Potent CYP2D6 inhibitors: Fluoxetine is a selective serotonin reuptake inhibitor and a potent inhibitor of CYP2D6 activity. In a study to assess the effect of fluoxetine on the pharmacokinetics of tolterodine immediate release and its metabolites, it was observed that fluoxetine significantly inhibited the metabolism of tolterodine immediate release in extensive metabolizers, resulting in a 4.8-fold increase in tolterodine AUC. There was a 52% decrease in Cmax and a 20% decrease in AUC of 5-hydroxymethyl tolterodine (5-HMT, the pharmacologically active metabolite of tolterodine). Fluoxetine thus alters the pharmacokinetics in patients who would otherwise be CYP2D6 extensive metabolizers of tolterodine immediate release to resemble the pharmacokinetic profile in poor metabolizers. The sums of unbound serum concentrations of tolterodine immediate release and 5-HMT are only 25% higher during the interaction. No dose adjustment is required when tolterodine and fluoxetine are co-administered.
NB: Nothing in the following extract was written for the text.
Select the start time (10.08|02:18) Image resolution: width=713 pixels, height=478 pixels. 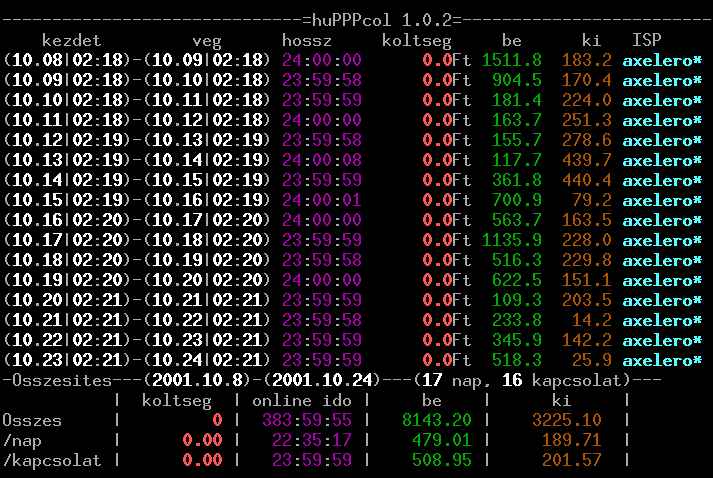[x=68, y=60]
Potent CYP3A4 inhibitors: The effect of a 200 mg daily dose of ketoconazole on the pharmacokinetics of tolterodine immediate release was studied in 8 healthy volunteers, all of whom were CYP2D6 poor metabolizers. In the presence of ketoconazole, the mean Cmax and AUC of tolterodine increased by 2- and 2.5-fold, respectively. Based on these findings, other potent CYP3A4 inhibitors may also lead to increases of tolterodine plasma concentrations.
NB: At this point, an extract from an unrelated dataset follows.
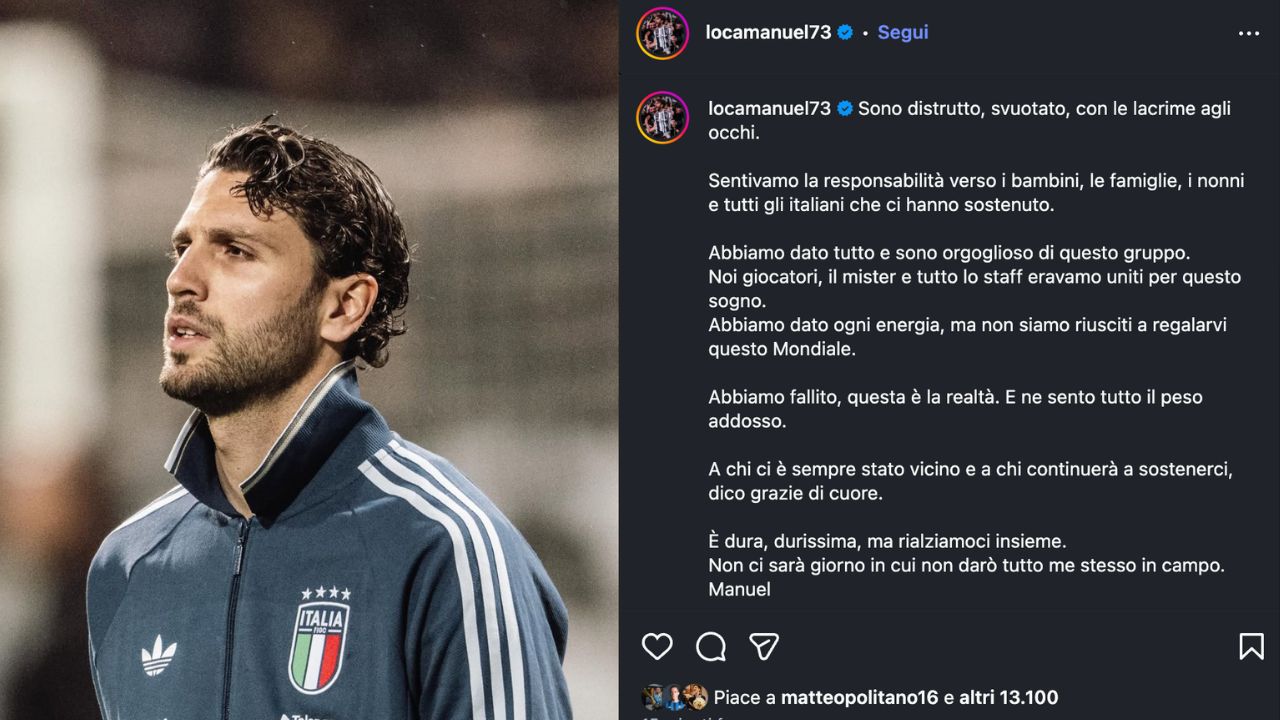
Task: Click the locamanuel73 username in the caption
Action: tap(770, 108)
For patients receiving ketoconazole or other potent CYP3A4 inhibitors such as itraconazole, miconazole, clarithromycin, ritonavir, the recommended dose of DETROL LA is 2 mg daily [see DOSAGE AND ADMINISTRATION(2.3)].
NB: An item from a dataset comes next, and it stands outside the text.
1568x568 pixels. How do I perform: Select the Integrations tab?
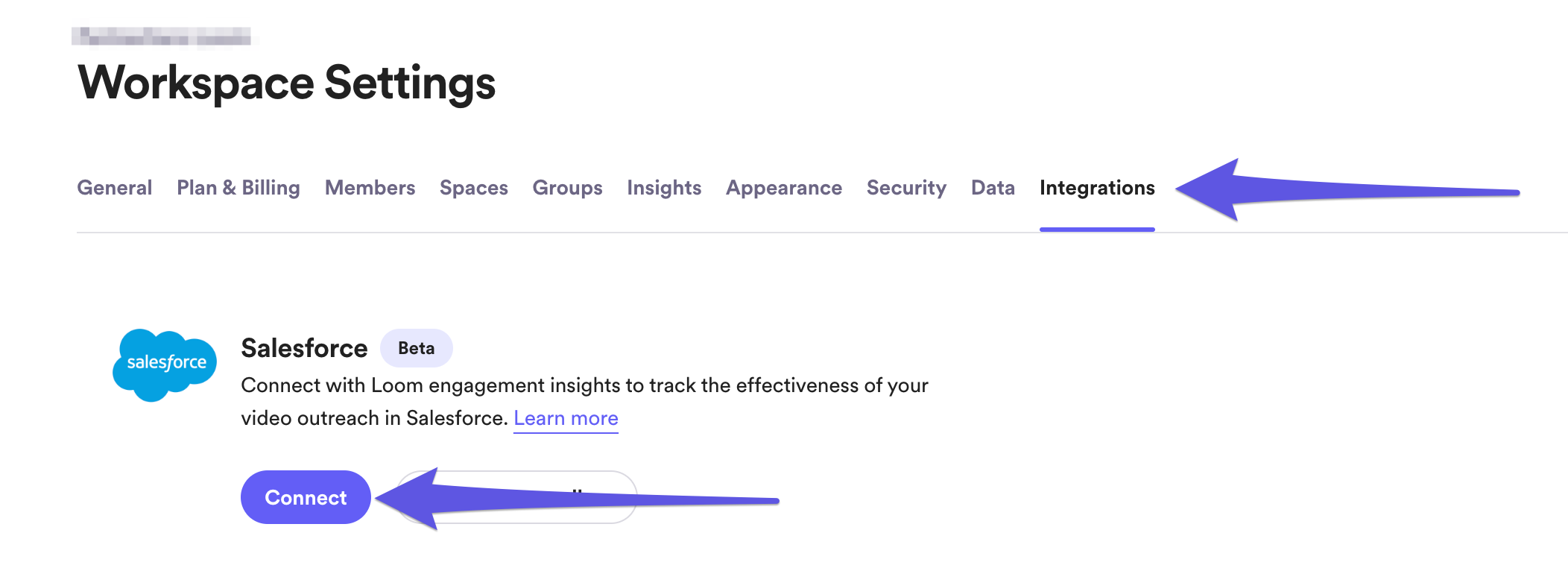[1097, 188]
Warfarin: In healthy volunteers, coadministration of tolterodine immediate release 4 mg (2 mg bid) for 7 days and a single dose of warfarin 25 mg on day 4 had no effect on prothrombin time, Factor VII suppression, or on the pharmacokinetics of warfarin.

Oral Contraceptives: Tolterodine immediate release 4 mg (2 mg bid) had no effect on the pharmacokinetics of an oral contraceptive (ethinyl estradiol 30 µg/levo-norgestrel 150 µg) as evidenced by the monitoring of ethinyl estradiol and levo-norgestrel over a 2-month period in healthy female volunteers.

Diuretics: Coadministration of tolterodine immediate release up to 8 mg (4 mg bid) for up to 12 weeks with diuretic agents, such as indapamide, hydrochlorothiazide, triamterene, bendroflumethiazide, chlorothiazide, methylchlorothiazide, or furosemide, did not cause any adverse electrocardiographic (ECG) effects.

Effect of tolterodine on other drugs metabolized by Cytochrome P450 enzymes: Tolterodine immediate release does not cause clinically significant interactions with other drugs metabolized by the major drug-metabolizing CYP enzymes. In vivo drug-interaction data show that tolterodine immediate release does not result in clinically relevant inhibition of CYP1A2, 2D6, 2C9, 2C19, or 3A4 as evidenced by lack of influence on the marker drugs caffeine, debrisoquine, S-warfarin, and omeprazole. In vitro data show that tolterodine immediate release is a competitive inhibitor of CYP2D6 at high concentrations (Ki 1.05 µM), while tolterodine immediate release as well as the 5-HMT are devoid of any significant inhibitory potential regarding the other isoenzymes.